Moreover, optimisation as a matter of appreciation can be seen in the way the pedagogical content of the ‘Educational Plans’ is articulated. Optimisation is not a matter of adding skills or transmitting knowledge to an empty jar. It is about valorising and making progress out of what is already there:

‘The type of learning which goes on in pre-school is not about passing a subject, it is something broader and more existential.’(Ministry of Family and Consumer Affairs and the Department of Social Service, 2005a, p. 19)

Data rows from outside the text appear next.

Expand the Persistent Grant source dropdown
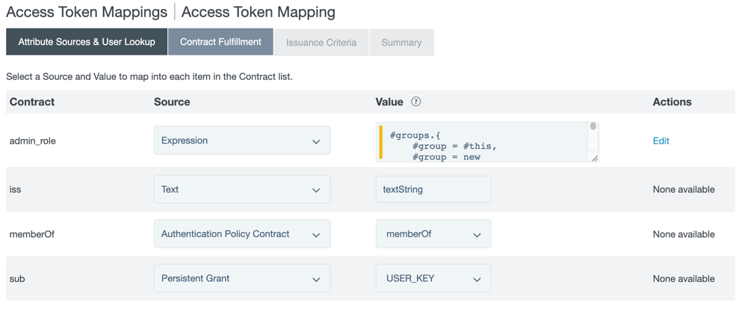This screenshot has width=742, height=309. tap(242, 279)
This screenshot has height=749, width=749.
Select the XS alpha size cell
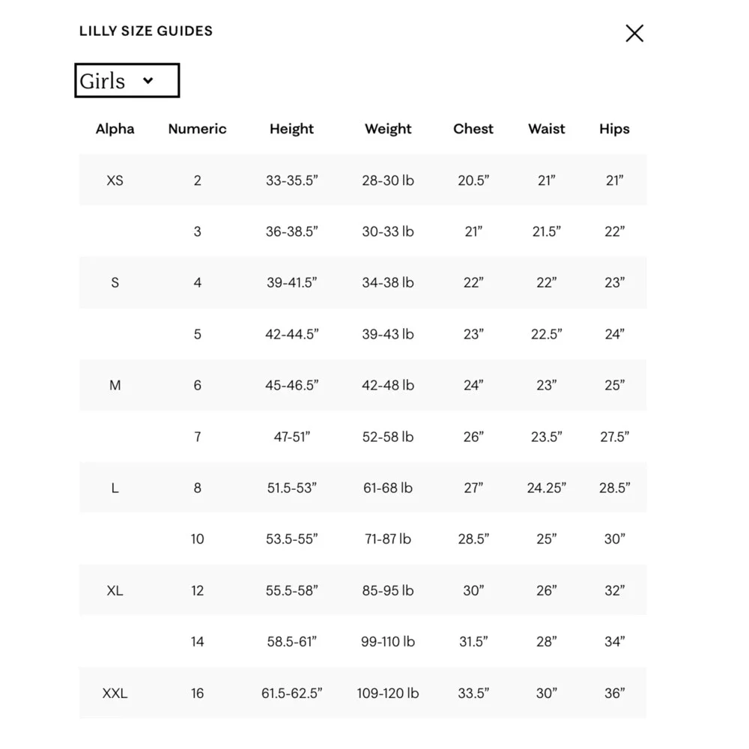point(115,181)
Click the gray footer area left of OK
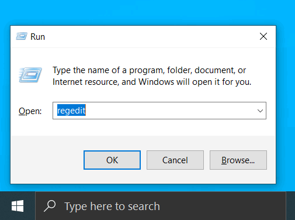The height and width of the screenshot is (220, 295). [x=47, y=160]
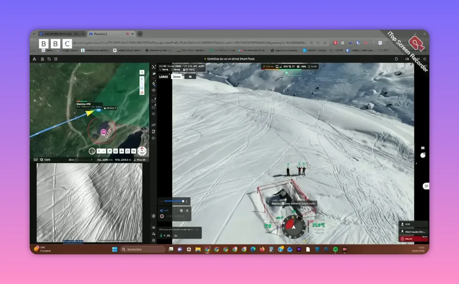
Task: Center the map using the target icon
Action: tap(116, 151)
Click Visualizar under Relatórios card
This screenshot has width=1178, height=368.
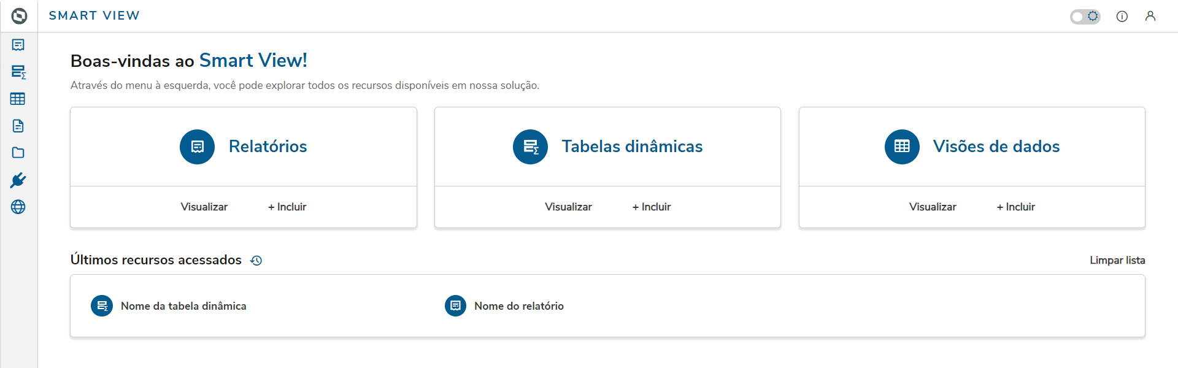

The six areas of learning thatmake up the categories in which goals, means and activities have to be outlined are broad and existential in the sense that they encompassnot what has to be taught or transmitted, but the natural qualities of the child’s development. Howard Gardner (1983) and the idea of intelligence as multiple rather than singular works as an implicit reference in this idea of the natural qualities of the child (Plum, 2012). The existential character of the curriculum is a reference to the idea that knowledge is not something to be transmitted. Rather, as a seed it already resides in the child. Moreover, it is not a matter of a singular, cognitive intelligence; it is a curriculum that encompasses all the dimensions of being human, namely what is specified as the six areas of learning including social, personal, cultural and other aspects.What is at stake here, I will argue, is a rearticulation of the child-centred movement and its relation to the concept of intelligence: On the one hand standardised tests are opposed as a violation against the individual and unique child. On the other hand, the cartography made possible by the idea of multiple intelligence is embraced as a way to understand and facilitate the unique nature of the child, as opposed to the schooling of the masses (Christensen, 2008, p. 34f,42,112ff; Walkerdine, 1984, p. 164,182). The idea of intelligence as multiple in this way seems to enlarge the concept of intelligence making it possible to constitute all the aspects of being human. Thus, the nursery teachers are encouraged to work with what is termed the ‘whole child’(Ministry of Family and Consumer Affairs, 2005, p. 2). Its wholeness is constituted by the six parts in relation to which the nursery teacher is to interpret, specify goals and document the processes of learning that take place. As such, the idea of curriculum as a whole being structured into subjects takes on a distinct form: It is the wholeness of the child – its natural interior – that is being structured into parts.